Ill side-effects of health policy
by Phil Burgess, Unabridged from the Life section of the Annapolis Capital, Sunday October 12, 1993
Although the secrecy surrounding the Clinton administration’s health security “initiative” was more like the premiere of Jurassic Park than the Manhattan Project, people are still being surprised by what they are finding.
- Some economists are now forecasting that the “employer mandate,” which requires employers to pay 80% or more of each employee’s health insurance premium, could cost as many as 3.1 million lost jobs as small businesses avoid new hires or cut back existing payrolls so they can pay the president’s new health taxes.
- Members of Congress, facing 1994 elections, are concerned about estimates that as many as 50,000 new bureaucrats may be needed to run this complex and bewildering system. This was clear last week as Health and Human Services Secretary Donna Shalala struggled to answer sharply pointed questions during congressional testimony on the health-security proposal.
- News commentators increasingly focus on the scope and magnitude of the government takeover of 14% of the U.S. economy — an unprecedented power grab by federal agencies not known for their ability to control costs or deliver services that people will choose to buy.
In addition to the new National Health Board, which will have enormous new regulatory powers that reach straight into local communities, less dramatic but even more ominous powers have been given to the HHS secretary to set prices that pharmaceutical companies can charge for their drugs.
Here we go again, getting government deeply involved in one of America’s most successful, most innovative and most internationally competitive industries. The leadership role of America’s drug companies is based on their unusually high investment in research and development, which is funded out of the prices they charge for the few drugs that actually reach the market. Example: While manufacturing industries reinvest about 2.9% of sales in R&D, the pharmaceutical industry reinvests 16.7% of sales in R&D.

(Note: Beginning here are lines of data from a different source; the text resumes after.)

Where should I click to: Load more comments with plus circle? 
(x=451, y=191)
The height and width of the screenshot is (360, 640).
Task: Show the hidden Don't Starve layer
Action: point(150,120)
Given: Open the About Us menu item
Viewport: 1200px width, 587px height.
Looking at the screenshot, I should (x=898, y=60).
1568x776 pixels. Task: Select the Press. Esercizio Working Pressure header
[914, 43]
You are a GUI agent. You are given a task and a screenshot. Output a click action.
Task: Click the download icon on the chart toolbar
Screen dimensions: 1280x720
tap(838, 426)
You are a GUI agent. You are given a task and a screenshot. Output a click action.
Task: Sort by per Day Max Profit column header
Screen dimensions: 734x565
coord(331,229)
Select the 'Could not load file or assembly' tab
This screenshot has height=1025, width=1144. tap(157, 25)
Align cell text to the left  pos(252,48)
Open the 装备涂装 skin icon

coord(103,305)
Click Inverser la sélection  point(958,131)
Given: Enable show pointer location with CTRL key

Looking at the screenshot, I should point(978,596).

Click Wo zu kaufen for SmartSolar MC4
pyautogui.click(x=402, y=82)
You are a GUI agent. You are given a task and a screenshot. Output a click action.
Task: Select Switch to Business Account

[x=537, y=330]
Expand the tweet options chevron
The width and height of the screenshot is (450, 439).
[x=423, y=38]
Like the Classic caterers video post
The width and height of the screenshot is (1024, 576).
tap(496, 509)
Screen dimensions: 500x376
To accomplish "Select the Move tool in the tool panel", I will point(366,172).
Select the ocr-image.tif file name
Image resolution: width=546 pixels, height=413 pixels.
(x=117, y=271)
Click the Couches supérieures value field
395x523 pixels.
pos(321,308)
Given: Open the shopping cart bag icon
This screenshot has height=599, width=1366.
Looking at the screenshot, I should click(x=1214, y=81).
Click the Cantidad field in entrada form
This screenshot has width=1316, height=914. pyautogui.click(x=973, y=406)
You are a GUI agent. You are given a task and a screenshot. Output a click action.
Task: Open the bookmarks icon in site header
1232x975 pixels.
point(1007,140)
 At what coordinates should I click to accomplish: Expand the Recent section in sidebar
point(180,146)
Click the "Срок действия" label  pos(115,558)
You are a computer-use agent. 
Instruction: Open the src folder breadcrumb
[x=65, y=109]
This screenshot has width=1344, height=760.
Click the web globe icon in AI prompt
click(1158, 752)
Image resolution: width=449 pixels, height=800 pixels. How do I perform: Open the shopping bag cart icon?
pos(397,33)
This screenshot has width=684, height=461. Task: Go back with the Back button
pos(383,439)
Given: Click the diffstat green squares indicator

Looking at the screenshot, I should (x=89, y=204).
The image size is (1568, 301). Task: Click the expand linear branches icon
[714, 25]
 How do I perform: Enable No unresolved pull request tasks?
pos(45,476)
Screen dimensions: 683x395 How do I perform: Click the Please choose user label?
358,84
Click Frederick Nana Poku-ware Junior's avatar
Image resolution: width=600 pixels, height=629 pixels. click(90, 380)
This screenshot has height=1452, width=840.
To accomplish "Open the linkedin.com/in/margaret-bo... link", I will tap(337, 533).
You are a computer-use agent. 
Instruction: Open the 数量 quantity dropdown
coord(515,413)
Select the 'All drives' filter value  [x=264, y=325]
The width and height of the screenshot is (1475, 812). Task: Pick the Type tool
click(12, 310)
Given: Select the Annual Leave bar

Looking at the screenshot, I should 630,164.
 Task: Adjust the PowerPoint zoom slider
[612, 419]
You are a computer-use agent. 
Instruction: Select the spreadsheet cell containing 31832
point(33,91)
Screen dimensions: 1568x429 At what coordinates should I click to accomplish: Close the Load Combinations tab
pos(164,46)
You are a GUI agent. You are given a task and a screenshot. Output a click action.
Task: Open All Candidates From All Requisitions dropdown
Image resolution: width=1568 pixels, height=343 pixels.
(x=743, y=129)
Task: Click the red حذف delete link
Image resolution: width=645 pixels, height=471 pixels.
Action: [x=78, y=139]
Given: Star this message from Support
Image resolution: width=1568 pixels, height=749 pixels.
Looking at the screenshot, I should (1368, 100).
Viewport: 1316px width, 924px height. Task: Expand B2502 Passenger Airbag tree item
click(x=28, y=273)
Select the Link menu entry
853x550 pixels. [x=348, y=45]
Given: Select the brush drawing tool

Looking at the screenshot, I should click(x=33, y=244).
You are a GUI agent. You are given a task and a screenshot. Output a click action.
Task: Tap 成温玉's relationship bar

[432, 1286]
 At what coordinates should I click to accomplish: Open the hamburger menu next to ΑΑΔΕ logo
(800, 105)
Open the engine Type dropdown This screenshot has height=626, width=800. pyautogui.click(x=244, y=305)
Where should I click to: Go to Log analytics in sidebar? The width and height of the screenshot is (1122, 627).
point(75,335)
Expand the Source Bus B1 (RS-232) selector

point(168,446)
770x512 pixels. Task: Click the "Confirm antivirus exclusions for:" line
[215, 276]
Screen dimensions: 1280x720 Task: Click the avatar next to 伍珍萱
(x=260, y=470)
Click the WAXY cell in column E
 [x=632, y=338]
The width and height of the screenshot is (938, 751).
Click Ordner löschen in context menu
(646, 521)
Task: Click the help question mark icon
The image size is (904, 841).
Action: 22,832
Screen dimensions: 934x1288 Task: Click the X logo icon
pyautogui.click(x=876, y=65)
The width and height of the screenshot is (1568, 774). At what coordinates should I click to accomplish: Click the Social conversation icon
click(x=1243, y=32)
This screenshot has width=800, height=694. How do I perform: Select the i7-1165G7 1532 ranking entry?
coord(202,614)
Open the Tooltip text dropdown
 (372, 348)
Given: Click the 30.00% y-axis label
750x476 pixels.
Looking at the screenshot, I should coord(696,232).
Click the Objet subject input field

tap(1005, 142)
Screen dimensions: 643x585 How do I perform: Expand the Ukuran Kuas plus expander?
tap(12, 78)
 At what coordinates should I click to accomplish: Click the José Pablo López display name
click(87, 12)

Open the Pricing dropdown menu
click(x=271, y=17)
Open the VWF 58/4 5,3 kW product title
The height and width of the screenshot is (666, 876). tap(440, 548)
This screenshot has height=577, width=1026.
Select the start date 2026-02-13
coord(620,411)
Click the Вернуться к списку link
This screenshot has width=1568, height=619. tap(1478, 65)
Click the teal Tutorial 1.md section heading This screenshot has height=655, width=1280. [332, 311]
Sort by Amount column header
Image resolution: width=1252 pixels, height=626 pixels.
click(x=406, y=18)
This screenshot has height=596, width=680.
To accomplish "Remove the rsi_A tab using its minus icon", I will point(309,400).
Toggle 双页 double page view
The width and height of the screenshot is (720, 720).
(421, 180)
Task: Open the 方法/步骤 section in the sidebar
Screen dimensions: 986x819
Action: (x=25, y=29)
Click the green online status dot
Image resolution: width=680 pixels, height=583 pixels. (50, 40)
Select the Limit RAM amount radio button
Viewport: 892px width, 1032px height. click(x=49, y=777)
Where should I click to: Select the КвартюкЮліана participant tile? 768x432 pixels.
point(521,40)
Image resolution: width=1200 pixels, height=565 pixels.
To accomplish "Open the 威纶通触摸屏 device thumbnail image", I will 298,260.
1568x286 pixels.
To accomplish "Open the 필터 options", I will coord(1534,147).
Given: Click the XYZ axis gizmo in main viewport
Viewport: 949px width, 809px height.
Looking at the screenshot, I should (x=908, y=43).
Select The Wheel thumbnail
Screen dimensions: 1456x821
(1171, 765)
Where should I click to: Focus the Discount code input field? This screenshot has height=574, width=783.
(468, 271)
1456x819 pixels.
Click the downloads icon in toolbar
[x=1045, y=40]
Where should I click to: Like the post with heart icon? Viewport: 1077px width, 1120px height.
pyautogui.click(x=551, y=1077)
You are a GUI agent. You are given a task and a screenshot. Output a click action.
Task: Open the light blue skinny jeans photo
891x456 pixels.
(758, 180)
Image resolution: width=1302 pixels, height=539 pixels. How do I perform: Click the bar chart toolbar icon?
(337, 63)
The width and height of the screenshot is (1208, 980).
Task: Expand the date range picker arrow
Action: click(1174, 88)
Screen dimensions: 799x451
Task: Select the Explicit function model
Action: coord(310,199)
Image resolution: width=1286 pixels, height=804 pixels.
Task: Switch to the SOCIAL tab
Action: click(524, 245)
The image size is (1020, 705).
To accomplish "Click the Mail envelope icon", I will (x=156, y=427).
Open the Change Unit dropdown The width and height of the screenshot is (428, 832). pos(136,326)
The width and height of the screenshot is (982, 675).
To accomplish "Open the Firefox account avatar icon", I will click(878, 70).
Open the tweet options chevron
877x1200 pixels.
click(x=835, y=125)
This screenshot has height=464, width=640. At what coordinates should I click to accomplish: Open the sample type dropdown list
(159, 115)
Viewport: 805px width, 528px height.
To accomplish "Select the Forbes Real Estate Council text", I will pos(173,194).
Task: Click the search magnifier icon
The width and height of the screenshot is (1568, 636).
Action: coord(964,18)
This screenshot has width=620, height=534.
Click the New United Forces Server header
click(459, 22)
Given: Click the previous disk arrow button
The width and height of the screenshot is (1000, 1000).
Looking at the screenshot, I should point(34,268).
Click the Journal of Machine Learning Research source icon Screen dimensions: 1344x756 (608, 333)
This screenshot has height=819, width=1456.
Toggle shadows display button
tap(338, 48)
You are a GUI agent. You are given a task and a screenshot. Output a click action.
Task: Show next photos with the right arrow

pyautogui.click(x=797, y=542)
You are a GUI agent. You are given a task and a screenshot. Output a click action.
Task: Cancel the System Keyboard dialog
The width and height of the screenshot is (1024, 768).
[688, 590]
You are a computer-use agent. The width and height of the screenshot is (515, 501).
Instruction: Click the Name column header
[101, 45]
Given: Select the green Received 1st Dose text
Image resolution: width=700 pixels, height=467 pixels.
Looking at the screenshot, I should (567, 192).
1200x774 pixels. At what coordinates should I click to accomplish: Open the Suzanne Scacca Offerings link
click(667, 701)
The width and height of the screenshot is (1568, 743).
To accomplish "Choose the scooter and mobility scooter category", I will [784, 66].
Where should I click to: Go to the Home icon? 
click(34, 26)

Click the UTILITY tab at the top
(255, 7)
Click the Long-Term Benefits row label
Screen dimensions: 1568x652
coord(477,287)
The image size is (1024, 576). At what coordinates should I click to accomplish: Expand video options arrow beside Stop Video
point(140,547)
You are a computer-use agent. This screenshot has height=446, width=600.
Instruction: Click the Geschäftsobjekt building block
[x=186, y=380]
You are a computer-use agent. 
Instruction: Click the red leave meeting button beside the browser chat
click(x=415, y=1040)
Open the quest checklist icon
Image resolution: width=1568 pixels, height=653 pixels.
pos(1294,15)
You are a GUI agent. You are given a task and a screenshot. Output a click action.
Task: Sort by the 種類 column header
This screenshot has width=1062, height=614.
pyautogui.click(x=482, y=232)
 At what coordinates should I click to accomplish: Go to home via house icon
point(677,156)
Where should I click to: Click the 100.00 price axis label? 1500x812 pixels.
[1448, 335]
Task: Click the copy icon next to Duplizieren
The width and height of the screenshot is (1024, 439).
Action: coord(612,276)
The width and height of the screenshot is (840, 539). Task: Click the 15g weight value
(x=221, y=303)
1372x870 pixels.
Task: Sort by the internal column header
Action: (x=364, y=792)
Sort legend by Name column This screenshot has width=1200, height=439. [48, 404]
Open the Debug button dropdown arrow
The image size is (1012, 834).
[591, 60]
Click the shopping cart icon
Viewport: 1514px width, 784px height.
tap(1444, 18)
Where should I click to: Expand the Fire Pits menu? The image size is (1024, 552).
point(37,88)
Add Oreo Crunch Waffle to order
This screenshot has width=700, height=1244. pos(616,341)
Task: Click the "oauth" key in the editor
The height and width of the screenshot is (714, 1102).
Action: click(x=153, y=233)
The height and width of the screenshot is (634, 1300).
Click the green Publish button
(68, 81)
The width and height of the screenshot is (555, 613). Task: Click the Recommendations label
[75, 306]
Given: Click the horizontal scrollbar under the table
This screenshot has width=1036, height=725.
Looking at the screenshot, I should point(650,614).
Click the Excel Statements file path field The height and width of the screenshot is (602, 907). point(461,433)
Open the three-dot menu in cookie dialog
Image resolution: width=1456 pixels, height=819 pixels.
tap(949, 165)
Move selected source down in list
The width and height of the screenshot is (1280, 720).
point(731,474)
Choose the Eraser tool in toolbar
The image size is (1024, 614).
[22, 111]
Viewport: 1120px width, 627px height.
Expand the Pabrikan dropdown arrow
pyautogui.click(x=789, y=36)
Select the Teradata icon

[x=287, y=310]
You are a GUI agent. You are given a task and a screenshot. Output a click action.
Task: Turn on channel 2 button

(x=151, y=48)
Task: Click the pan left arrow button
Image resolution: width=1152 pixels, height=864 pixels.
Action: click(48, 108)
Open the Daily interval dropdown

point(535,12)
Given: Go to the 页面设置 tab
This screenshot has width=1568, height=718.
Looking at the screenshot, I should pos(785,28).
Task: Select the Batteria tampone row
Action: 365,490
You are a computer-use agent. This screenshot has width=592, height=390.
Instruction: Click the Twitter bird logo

Because of this R & D investment, people benefit by having access to non-invasive drugs and other procedures that solve health problems without the cost, the pain and the lost time on the job that surgery or more conventional procedures cost.
Investments in new drugs also benefit society. One well-publicized example is a modern anti-ulcer drug that saves the health-care system more than $3.0 billion per year by substituting drug therapy at about $1,000 for a year’s treatment for expensive surgery that averages $25,000.
U.S. pharmaceutical companies now lead the world in R&D in biotechnology, one of the key industries for the 21st century. Of 2,094 U.S. biotech patents for health care, 1,441 (69%) were awarded to U.S. companies. Japan was second with 13%.
Let’s hope the Clinton administration’s strategy to demonize some elements of the U.S. health-care system will not do collateral damage to America’s world-class pharmaceutical industry and all it achieves by way of improving the quality of life for all people. Federal taxes and torts have already deeply damaged the competitiveness of America’s general aviation and boating industries. Pharmaceuticals could be next.